Commodity and exotic derivatives are an important, growing and innovative market. HM Treasury and FSA are conscious of ensuring any new regime continues to encourage this and retains the global competitiveness of these markets. Adherence to the better regulation principles and thorough market consultation will help ensure that any proposals take full account of these issues. HM Treasury and FSA commend the Commission’s efforts to date in this regard and hope that this paper will further engage UK industry in the process.

A necessary justification for regulatory intervention is the existence of market failures. HM Treasury and FSA’s analysis suggests that some form of regulation of commodity derivative business may be necessary but not to the same extent as for financial firms. This conclusion is echoed in the existing UK approach to regulation of these firms. Alongside the need for a proportionate approach, HM Treasury and FSA also see a need to tailor the regime to the specificities of the commodity and exotic derivatives market.

There are broadly three key policy areas.

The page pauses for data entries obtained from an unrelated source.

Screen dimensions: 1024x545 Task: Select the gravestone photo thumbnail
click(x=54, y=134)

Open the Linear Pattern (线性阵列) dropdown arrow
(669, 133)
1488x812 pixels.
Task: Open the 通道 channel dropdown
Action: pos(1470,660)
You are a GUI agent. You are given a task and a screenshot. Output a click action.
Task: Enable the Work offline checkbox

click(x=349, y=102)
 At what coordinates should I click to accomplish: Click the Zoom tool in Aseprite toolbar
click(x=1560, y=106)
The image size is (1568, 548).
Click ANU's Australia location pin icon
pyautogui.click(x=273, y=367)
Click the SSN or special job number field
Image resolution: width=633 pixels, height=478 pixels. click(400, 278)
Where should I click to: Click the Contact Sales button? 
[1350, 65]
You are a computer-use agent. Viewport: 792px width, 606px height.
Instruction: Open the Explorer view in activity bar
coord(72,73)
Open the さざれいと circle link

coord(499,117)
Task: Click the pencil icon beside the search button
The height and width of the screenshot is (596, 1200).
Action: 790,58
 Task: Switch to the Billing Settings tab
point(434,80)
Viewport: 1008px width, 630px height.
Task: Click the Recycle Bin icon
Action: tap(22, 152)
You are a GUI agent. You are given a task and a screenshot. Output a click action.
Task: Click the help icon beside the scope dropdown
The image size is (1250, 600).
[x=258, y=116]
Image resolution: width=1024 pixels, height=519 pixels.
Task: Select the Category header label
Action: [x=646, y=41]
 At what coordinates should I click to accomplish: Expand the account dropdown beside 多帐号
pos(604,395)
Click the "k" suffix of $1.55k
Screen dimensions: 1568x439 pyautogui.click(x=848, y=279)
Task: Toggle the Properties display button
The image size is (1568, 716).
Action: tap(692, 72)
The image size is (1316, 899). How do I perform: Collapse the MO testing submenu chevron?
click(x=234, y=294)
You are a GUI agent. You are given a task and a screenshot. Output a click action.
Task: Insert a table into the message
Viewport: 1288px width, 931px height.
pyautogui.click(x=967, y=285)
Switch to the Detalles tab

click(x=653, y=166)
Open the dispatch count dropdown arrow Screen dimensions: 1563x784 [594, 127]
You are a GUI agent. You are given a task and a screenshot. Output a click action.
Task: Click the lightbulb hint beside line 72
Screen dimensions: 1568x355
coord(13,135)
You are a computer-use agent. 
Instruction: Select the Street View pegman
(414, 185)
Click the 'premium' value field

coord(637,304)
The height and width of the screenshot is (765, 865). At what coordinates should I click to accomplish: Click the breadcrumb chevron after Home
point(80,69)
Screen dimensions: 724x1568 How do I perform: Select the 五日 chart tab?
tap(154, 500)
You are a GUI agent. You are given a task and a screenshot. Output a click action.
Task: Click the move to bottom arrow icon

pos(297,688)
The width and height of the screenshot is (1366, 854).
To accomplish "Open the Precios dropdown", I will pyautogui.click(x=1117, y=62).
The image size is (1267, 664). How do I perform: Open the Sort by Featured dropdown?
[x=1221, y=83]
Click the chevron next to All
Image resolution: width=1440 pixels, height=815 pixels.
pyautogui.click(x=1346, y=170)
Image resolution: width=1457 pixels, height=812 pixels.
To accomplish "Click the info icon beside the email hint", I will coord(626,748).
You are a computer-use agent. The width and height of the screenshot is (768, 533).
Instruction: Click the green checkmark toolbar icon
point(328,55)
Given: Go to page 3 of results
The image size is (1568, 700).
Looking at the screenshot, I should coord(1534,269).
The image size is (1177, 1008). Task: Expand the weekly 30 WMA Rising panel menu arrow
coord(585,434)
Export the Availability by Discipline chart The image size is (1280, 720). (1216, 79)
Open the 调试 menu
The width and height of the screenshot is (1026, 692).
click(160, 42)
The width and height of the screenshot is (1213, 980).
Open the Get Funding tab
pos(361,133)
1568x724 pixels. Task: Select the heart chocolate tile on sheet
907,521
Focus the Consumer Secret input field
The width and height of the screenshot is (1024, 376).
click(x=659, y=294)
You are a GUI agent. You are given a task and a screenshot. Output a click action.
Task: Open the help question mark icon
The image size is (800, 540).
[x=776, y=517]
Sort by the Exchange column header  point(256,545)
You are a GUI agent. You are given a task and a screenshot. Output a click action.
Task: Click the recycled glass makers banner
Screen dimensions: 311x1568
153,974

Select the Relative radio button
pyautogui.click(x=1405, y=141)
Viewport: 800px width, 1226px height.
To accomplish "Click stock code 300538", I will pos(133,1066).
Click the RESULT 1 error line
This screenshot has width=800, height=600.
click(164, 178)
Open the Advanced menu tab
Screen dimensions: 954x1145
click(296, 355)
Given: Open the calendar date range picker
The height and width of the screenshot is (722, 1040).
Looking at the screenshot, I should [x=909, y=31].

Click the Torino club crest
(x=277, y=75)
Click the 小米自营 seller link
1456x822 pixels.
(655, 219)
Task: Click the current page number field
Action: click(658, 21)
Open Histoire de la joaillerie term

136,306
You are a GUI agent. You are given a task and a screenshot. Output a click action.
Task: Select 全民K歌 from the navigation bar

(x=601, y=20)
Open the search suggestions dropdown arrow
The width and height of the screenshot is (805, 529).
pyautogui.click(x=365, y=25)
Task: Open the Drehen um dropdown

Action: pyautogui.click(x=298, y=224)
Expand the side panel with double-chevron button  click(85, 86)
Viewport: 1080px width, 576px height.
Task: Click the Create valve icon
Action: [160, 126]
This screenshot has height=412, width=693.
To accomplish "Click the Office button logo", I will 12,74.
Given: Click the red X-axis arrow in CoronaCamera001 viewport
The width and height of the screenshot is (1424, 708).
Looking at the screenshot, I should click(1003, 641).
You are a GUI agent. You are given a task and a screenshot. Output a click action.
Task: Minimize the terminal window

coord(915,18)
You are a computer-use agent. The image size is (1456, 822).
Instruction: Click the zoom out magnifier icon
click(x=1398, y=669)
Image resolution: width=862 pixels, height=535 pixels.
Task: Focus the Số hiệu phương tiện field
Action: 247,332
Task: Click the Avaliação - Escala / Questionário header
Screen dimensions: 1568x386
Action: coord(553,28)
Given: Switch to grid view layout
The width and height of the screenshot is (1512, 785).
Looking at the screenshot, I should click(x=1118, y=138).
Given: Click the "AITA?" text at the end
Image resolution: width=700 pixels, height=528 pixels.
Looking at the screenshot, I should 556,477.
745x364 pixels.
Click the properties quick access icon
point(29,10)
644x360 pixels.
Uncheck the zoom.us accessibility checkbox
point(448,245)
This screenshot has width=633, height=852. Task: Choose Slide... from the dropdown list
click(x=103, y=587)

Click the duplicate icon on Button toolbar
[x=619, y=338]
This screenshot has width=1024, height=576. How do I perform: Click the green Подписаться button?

  • the limited retail participation means there is currently less need for conduct of business rules but the MiFID regime should offer a graded approach tailored to the needs of different market participants providing the status of the smaller ‘professional’ clients is recognised. HM Treasury and FSA see a case for altering the available MiFID exemptions to bring some additional business within scope but only if an appropriate capital regime were agreed. HM Treasury and FSA seeno new evidence to justify altering the definition of MiFID instruments.
  • HM Treasury and FSA suggest that an alternative regime is required to these firms’ capital requirements and that changes to the CRD calculations for financial firms’ activities in relation to commodity derivatives are also necessary. A bespoke regime may be merited for wholesale only players, in the energy markets and potentially more generally.
  • HM Treasury and FSA see a particular need to adjust the transaction-reporting regime for commodity derivatives. However, no case has been made for new transparency requirements. Market abuse in the commodity derivatives market is already addressed by the Market Abuse Directive but HM Treasury and FSA see a case for considering whether more is necessary as part of the forthcoming EU Market Abuse Directive review.

The UK is a key centre for the trading of commodity derivatives both on-exchange and over-thecounter (OTC) accounting for some 14 per cent of worldwide OTC business. It is therefore particularly important for HM Treasury and FSA to draw on the experience of the UK regime and UK market participants as part of the engagement with the design of any new EU proposals. Responses are requested by March 2008. A summary of responses will be issued in Spring 2008.